» **Records for this task**
◆ ◆ ◆

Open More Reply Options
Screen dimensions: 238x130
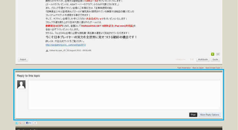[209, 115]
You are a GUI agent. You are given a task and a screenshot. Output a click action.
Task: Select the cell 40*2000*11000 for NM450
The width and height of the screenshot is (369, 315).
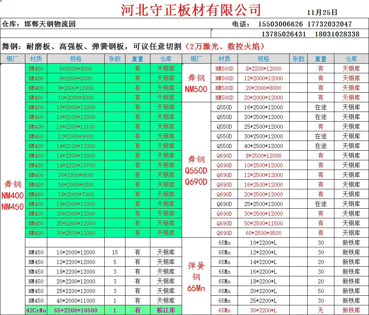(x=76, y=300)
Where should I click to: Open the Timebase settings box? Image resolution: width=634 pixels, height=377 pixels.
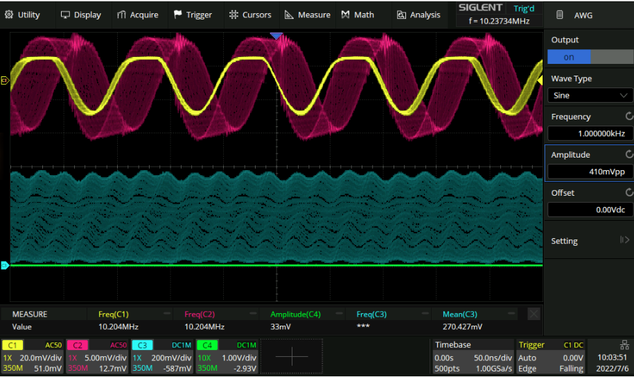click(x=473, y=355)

◆ ◆ ◆

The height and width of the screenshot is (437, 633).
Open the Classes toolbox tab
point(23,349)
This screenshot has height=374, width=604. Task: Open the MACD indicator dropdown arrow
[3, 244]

◆ ◆ ◆

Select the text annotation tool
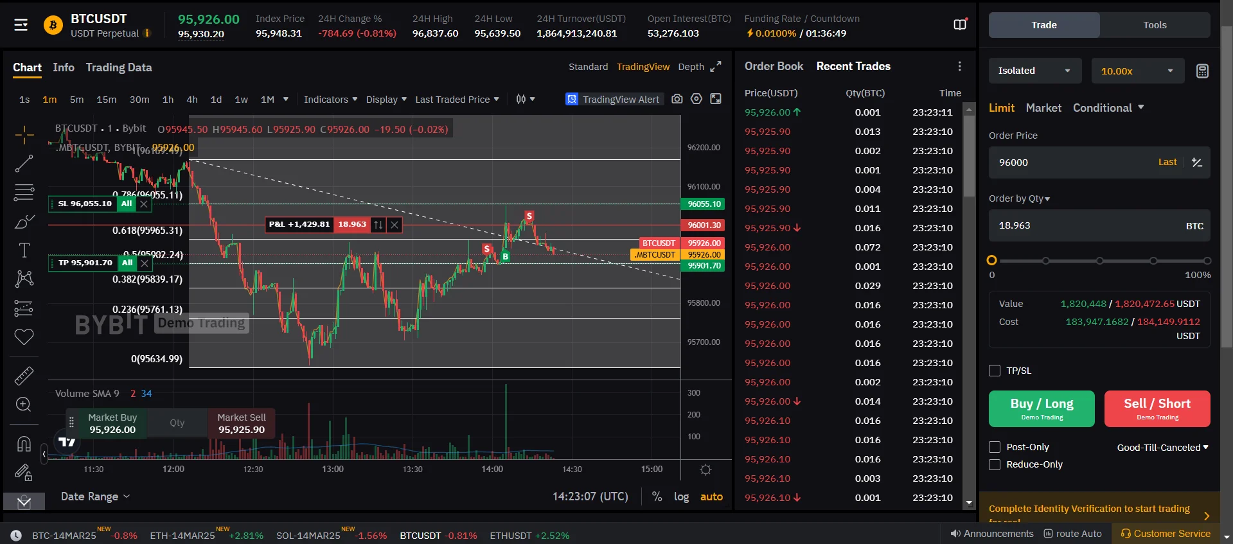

◆ ◆ ◆

» **What needs to be done**
Give the tally of lines in the listing above that contain the string "Select", with nothing besides it.

» **Solved exercise**
2